Déjà dans mon précédent blog, j’ai parlé de lui à plusieurs reprises et notamment une fois où j’avais trouvé qu’il m’avait particulièrement réussi comme un pâtissier qui fait un vraiment très beau gâteau que tout le monde remarque. Eh bien, lui, Carlos, cette fois-là, il m’avait sublimé et pour une fois, je me suis aimé. Non. Je me suis beaucoup aimé. Et pour le remercier, je m’étais fait prendre en photo, à peine sorti de son salon et j’avais transformé la photo en noir et blanc et là, c’était encore plus réussi que dans la vraie vie, on aurait pu croire une photo du studio Harcourt. Celle d’une vedette de cinéma ou de la chanson. 

Et j’avais écrit un billet sur ça, rien que ça. Ma façon de le remercier. Pour avoir tant de talent dans les doigts (et encore, je ne sais sans doute pas tout.) Et pour lui faire de la publicité, aussi. Et parce que ça me faisait plaisir de parler de lui et de pouvoir glisser une photo de moi, histoire de flatter mon égo. Oui, parce que moi, il y a longtemps que j’ai le tout à l’égo. Et ça, c’était le 20 janvier 2006 et le billet s’intitulait une petite coupe ? Et dire qu’à ce moment-là, je ne m’étais pas encore remis à boire du champagne. J’aurais pu, ce jour-là, pour fêter ça.  

Eh bien aujourd’hui, j’y suis retourné, chez Carlos. Je n’y étais pas allé depuis le 18 janvier, je crois bien. La veille de l’anniversaire de Jean-Marie. C’est pour ça que je m’en souviens aussi bien. Et donc, près de trois mois après, j’ai eu envie et besoin de me faire un peu rafraîchir car franchement, avec cette crève et cette fatigue, je me trouvais plutôt mauvaise mine. Il n’y avait qu’à voir comment j’étais avachi, hier soir, à l’UGC, pour la représentation du ballet de Neumeier la troisième symphonie de Mahler en direct de l’opéra Bastille à Paris. J’étais tellement pas en forme que je n’ai presque pas profité du spectacle mais plus de mon échouage sur le fauteuil que j’occupais.  

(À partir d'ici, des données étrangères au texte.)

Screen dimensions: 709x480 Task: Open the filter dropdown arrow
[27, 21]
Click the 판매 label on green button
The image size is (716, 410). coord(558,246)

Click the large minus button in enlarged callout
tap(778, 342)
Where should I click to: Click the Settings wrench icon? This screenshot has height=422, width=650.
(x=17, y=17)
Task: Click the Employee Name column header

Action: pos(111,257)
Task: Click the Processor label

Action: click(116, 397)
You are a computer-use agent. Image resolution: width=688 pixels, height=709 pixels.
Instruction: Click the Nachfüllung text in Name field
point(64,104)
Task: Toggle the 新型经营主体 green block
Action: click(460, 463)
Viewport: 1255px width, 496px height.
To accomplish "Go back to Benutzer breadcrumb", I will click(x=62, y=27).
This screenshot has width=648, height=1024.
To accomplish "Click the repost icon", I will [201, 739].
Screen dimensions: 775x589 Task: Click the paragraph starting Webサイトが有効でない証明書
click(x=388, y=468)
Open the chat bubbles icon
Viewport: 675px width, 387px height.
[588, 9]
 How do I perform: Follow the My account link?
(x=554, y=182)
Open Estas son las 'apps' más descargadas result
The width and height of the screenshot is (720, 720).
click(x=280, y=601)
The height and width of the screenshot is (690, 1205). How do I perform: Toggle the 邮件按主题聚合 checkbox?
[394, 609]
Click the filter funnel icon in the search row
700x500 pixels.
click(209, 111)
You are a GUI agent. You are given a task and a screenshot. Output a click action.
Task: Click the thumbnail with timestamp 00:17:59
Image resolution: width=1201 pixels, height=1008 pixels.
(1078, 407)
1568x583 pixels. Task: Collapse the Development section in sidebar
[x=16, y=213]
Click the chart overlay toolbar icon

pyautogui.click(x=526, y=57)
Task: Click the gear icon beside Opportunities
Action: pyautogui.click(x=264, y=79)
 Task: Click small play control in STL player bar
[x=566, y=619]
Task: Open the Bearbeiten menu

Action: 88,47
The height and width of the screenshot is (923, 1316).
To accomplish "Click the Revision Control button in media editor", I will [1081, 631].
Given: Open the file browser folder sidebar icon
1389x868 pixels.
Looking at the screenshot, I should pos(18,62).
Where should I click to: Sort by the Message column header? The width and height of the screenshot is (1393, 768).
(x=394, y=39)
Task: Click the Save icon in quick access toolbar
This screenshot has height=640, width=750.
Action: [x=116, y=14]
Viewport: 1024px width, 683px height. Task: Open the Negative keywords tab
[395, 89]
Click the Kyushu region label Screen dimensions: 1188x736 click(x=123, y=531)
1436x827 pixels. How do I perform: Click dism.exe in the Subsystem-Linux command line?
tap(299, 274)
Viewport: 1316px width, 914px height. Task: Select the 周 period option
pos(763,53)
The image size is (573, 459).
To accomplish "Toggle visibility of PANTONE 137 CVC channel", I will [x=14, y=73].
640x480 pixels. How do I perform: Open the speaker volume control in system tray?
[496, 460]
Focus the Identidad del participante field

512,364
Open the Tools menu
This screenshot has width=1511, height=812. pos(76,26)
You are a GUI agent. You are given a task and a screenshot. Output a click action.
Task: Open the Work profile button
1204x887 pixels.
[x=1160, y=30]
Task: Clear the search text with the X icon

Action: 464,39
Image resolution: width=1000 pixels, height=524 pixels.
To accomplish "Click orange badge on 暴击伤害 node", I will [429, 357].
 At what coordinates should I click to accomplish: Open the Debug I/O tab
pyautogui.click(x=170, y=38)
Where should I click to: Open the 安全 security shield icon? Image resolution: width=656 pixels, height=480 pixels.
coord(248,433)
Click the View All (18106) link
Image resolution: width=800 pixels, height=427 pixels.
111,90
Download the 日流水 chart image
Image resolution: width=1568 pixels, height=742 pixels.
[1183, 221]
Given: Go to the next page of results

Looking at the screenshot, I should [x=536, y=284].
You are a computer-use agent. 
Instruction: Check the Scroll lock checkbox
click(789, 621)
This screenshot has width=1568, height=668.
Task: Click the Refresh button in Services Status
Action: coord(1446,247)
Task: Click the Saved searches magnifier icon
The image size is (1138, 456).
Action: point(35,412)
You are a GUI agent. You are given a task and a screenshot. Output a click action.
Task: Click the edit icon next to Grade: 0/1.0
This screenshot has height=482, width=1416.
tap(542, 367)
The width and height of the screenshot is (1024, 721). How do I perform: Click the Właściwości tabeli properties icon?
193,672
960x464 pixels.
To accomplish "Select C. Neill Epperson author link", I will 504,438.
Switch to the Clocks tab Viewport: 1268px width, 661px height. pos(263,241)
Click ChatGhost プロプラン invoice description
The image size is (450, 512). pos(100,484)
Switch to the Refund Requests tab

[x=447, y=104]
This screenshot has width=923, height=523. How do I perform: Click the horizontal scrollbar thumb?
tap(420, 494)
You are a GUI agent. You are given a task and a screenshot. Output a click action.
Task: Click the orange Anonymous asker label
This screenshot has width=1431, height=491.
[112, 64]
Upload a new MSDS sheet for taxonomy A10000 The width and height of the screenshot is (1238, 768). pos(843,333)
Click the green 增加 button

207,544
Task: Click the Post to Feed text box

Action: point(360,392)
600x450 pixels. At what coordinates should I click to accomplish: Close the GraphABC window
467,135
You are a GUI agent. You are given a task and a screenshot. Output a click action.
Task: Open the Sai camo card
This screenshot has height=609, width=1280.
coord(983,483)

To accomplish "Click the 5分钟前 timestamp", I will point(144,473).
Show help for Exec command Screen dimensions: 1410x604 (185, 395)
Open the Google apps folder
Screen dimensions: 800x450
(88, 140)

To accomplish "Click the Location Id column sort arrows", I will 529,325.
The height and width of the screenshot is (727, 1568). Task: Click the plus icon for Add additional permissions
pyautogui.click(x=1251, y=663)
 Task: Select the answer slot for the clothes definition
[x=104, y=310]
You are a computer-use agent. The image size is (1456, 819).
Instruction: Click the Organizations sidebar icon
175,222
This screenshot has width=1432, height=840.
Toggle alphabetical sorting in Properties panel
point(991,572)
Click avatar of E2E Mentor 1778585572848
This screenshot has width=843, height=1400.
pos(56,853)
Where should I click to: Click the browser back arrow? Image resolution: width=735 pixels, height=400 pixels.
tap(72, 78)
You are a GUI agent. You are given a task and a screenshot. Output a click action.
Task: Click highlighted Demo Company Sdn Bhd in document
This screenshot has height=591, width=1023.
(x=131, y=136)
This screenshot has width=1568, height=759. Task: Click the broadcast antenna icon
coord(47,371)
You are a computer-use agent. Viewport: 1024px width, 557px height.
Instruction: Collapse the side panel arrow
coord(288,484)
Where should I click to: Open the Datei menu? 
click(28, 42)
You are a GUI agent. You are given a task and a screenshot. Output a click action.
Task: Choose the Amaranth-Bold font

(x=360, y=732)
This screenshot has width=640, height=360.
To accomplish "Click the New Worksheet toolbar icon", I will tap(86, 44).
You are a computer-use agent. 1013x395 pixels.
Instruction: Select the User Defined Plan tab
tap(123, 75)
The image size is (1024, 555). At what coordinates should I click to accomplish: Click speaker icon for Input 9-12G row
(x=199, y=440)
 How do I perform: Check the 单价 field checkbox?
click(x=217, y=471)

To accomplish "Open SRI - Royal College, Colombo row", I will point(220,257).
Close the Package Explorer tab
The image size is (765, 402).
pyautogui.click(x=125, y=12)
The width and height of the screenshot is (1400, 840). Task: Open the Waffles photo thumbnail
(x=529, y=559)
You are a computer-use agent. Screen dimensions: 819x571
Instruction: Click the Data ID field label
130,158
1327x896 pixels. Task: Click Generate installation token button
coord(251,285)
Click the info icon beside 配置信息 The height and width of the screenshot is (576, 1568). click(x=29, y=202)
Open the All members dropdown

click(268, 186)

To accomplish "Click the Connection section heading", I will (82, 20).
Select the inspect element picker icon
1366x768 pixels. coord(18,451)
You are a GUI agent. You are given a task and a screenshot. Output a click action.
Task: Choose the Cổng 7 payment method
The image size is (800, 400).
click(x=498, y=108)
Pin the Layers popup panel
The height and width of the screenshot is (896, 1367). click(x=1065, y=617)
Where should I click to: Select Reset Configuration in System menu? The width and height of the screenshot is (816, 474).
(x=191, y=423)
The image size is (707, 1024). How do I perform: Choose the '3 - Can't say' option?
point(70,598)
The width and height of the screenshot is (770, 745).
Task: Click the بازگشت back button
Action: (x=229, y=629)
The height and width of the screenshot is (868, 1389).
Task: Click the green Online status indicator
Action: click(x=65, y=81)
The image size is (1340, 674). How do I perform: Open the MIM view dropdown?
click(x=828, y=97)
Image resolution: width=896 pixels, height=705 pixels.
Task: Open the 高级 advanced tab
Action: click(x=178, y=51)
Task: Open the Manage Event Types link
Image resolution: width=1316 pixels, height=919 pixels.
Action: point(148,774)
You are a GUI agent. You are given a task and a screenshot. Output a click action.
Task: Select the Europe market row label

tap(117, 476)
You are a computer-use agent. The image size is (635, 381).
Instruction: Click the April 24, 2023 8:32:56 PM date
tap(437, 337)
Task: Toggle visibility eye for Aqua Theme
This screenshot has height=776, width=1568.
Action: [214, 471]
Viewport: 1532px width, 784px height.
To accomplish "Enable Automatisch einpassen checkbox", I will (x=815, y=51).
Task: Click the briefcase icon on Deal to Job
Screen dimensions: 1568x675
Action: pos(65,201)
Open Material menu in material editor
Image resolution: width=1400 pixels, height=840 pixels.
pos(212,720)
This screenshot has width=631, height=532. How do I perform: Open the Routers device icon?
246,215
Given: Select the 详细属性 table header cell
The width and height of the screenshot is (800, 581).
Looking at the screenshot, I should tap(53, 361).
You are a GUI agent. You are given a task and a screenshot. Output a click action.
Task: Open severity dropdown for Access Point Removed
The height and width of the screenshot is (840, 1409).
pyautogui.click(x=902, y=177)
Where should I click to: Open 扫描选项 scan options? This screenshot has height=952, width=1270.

Mais comme ce soir, nous allons voir Orphée aux Enfers, d’Offenbach, au Grand Théâtre de Bordeaux (dans une mise en scène de la chorégraphe Laura Scozzi - que nous avons plus ou moins bien connue à Paris avant d’émigrer sur Bordeaux), je me devais d’avoir meilleure mine et donc, d’aller chez le coiffeur comme le font les dames de la haute bourgeoisie. Et certainement leurs maris, aussi. Alors, tout à l’heure, j’irai me changer et comme en plus, je suis bien coiffé, j’aurai mérité de tenter qu’on me remarque dans les couloirs de l’Opéra.  

Et afin que celles et ceux (nombreux, hélas !) qui ne me verront pas en chair et coiffure ce soir, puissent en profiter, je me suis pris en photo pour que vous puissiez vous faire votre opinion. Opinion qui, évidemment, ne pourra qu’aller dans mon sens, il faut toujours brosser Stéphane dans le sens du cheveu parce que le brosser dans le sens du poil, c’est plus compliqué. Je remercie encore une fois Carlos pour le travail qu’il fournit pour me rendre divin à chaque fois. Et les plus frustrés d’entre vous n’ont qu’à savoir faire ce qu’il faut pour me voir entièrement. Avant d’acquiescer. Voir d’applaudir.